Member of the Virginia House of Delegates from the Preston County, Virginia district
- In office December 1, 1823 – November 28, 1824 Serving with William Sigler
- Preceded by: John Fairfax
- Succeeded by: Benjamin Jeffries, Sr.

Member of the Virginia House of Delegates from the Preston County, Virginia district
- In office December 4, 1826 – December 6, 1829 Serving with William Carroll Benjamin Shaw Guy R.C. Allen
- Preceded by: Benjamin Jeffries, Sr.
- Succeeded by: Benjamin Shaw

Member of the Virginia House of Delegates from the Preston County, Virginia district
- In office December 6, 1830 – December 2, 1832
- Preceded by: Guy R.C. Allen
- Succeeded by: William Gay Brown, Sr.

Member of the Virginia House of Delegates from the Preston County, Virginia district
- In office January 12, 1852 – December 3, 1855 Serving with John Scott John A.F. Martin
- Preceded by: Buckner Fairfax
- Succeeded by: E.T. Brandon

Member of the Virginia House of Delegates from the Preston County, Virginia district
- In office 1863–1865 Serving with Charles Hooten
- Preceded by: n/a
- Succeeded by: n/a

Member of the West Virginia House of Delegates from the Preston County district
- In office January 16, 1866 – January 14, 1867
- Preceded by: William H. King
- Succeeded by: Joseph H. Gibson

Member of the West Virginia Senate from the 3rd district
- In office January 15, 1867 – January 18, 1869
- Preceded by: John S. Burdett
- Succeeded by: Jesse H. Cather

Personal details
- Born: December 6, 1795 Gladeville, Preston County, Virginia, U.S.
- Died: February 20, 1875 (aged 79) Kingwood, West Virginia, U.S.
- Occupation: farmer, miller, soldier, politician

Military service
- Allegiance: United States
- Branch/service: Virginia Militia
- Rank: Major

= William B. Zinn =

American politician (1795–1875)

William B. Zinn (December 6, 1795 - February 20, 1875) was a nineteenth-century farmer, mill-owner, militia leader and politician, who ultimately freed his slaves and became one of the founders of the State of West Virginia.

==Early life==
Born on December 6, 1795, in what was then called Gladeville, in Preston County, Virginia (but which became Kingwood, West Virginia, during his lifetime), William Zinn was born to Jacob Zinn (1773–1857) whose father had emigrated from Germany, and his second wife, Sarah "Sallie" (Byrne) Bland, the widow of Thomas Bland.
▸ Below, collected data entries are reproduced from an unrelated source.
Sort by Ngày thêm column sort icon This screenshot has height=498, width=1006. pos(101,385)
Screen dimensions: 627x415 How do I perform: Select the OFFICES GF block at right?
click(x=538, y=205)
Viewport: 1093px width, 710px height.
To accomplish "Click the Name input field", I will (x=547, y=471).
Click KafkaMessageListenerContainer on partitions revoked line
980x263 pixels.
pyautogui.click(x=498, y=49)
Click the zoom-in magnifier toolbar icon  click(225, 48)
He had three older half-brothers, and two younger brothers: Charles B. Zinn (1797–1863) and Peyton Zinn (1807–1860) and sisters Clara and Permelia Zinn Brown (1804–1886). He married at least twice. From his first wife ___Franklin, he inherited slaves and about $8000 in gold and other property when her parents died. His second wife was Juliet Caroline Franklin Zinn.

==Career==

Zinn farmed and operated a mill in Preston County, which the Baltimore and Ohio Railroad reached in the mid-1950s. In the 1850 census Zinn owned 22 slaves. At some time he may have freed most, for in the 1860 census he only owned three slaves, compared to the seven slaves owned by his fellow Unionist, William Gay Brown, Sr. (who had succeeded him in the House of Delegates in 1832). Preston County voters elected Zinn to represent them, part-time, in the Virginia House of Delegates eight times. He also led the local militia, with the rank of Major.
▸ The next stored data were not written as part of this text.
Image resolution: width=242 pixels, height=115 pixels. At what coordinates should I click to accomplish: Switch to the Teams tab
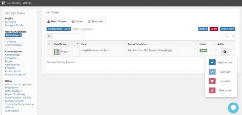coord(77,21)
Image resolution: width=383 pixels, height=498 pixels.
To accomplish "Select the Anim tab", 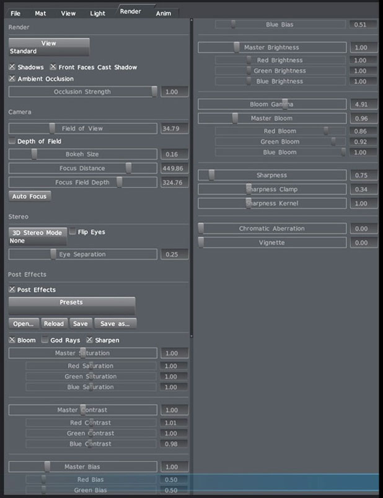I will pos(164,13).
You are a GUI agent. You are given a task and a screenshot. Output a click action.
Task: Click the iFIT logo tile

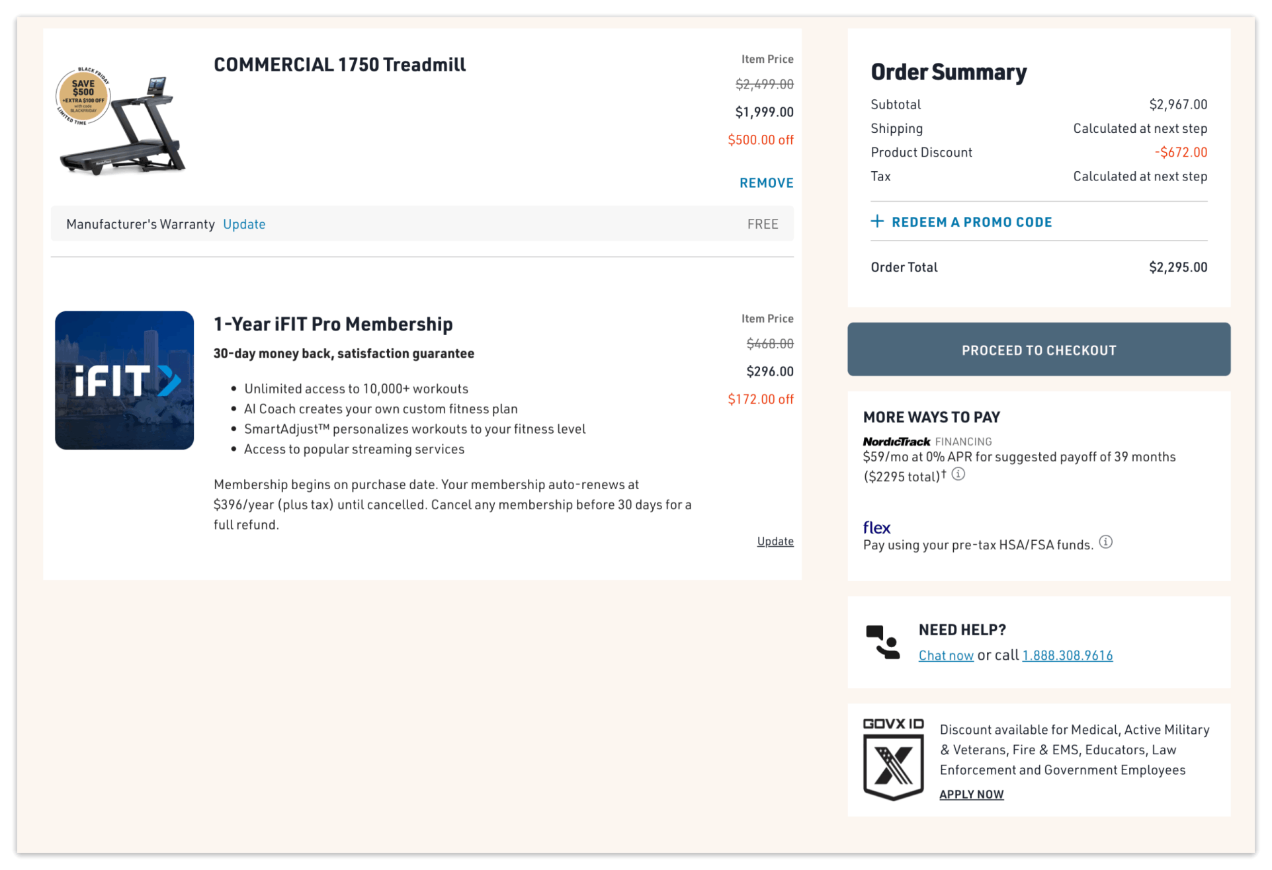coord(124,380)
After the Virginia Secession Convention of 1861 voted to secede from the Union over the vehement opposition of Preston County's delegates, Brown and James C. McGrew, Zinn became one of the Preston County leaders who attended the first Wheeling Convention in May 1861. Zinn served as the Convention's chairman beginning on May 13. The Secession Convention expelled Brown and McGrew on June 29, and five Preston County men voting in a Confederate camp on October 24, 1861, elected others to replace them. By contrast, Major Zinn also served as one of Preston County's representatives to the Restored Government at Wheeling, alongside Charles Hooten.

==Postwar career==
After the war he served in the West Virginia House of Delegates for a term beginning in 1866 and then was elected to the state Senate and served until 1869. In 1870, Zinn and his wife Julie lived in Rowlesburg, a lumber and mill town that was the second largest in the county, along with two young men who worked on his farm.

==Death==
Zinn died in Preston County on February 20, 1875, and is buried in the family cemetery in Arthurdale, West Virginia.